I’m glad you have things to be thankful for, honestly, but could you kindly shut up? Nobody likes a humblebraggart.
Yes, with the start of November last Friday, it’s time once again for 30 Days of Thanks (or sometimes 30 Days of Thanksgiving). I cringed when the first posts started popping up on Facebook over the weekend, though I’m glad that as it turns out, only about half a dozen people on my feed are participating this year. Being grateful for what you have is wonderful, but conspicuous gratitude can be a slap in the face to friends who may not have the same things.
- Before you brag about what a wonderful husband or wife you have, think about your friends who may be struggling through marital strife, divorce, or abuse. Think about your friends who are widowed, can’t legally marry the person they love, or who still haven’t found the right person and are feeling the Forever Alones.
- Before you brag about what wonderful children you have, think about your friends who are having fertility problems or who have had miscarriages. Think about your friends who desperately want kids but can’t afford them.

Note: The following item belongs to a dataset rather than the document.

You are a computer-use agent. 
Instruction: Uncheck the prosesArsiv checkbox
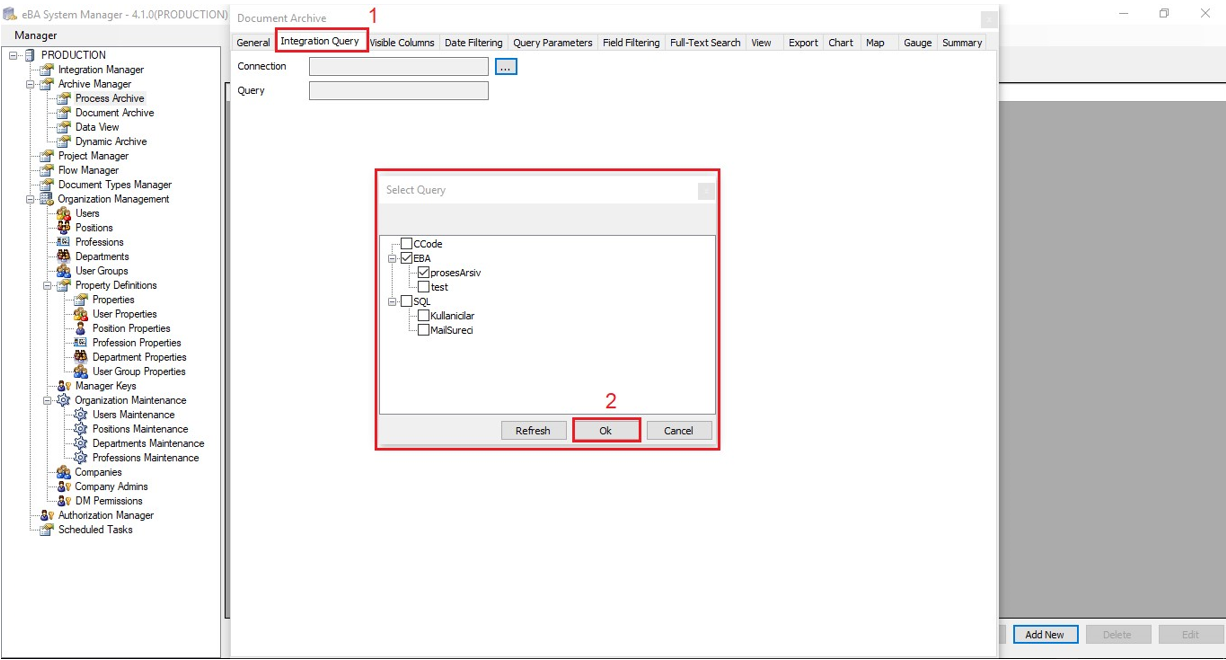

- Before you brag about your fantastically supportive family, think about your friends who are estranged from their families, have had recent deaths in the family, or who simply live too far away for them to be as involved in their day-to-day lives as they’d like.
- Before you brag about your lovely home, think about your friends who are living in too-small spaces or with relatives because they can’t afford the things you can.
- Before you brag about how much you love and are fulfilled by your job, think about your friends who are unemployed or stuck in jobs that they hate because of the crappy economy.
- Before you brag about your health, think about your friends who are sick or uninsured.
I have no problem with people being thankful for the good things in their lives. Studies have shown over and over that expressing gratitude can be good for your mental health. Many therapists advise their patients to keep gratitude journals. But I fundamentally disagree with the assertion that you should put that gratitude on display in order to make your friends feel better too. From the website that started it all:
Truly, being thankful is enough. Sharing it via social media or in some other way is a gift to the world, because there are so very many people (we bet you know a lot of them!) who really struggle with giving thanks for the things that they have, or the people or events in their lives. Modeling being thankful is a way to gift them because as you share what you’re thankful for, you shine a light—a light that tells others that it’s OK for them to be thankful, too.
Making other people feel resentful or inadequate because they don’t have the fabulous life you have isn’t shining a light on them. For friends who are having a rough time, especially those who suffer from depression, anxiety, or other mental illnesses, your performative gratitude can plunge them into the darkness. And of course, people are perfectly free to write whatever they want on their personal social media pages, but I wish sometimes they’d go one step further and realize just how lucky they really are. You shouldn’t feel bad because you’re better off, but you shouldn’t make other people feel bad. Be thankful, but please, please, keep it to yourself.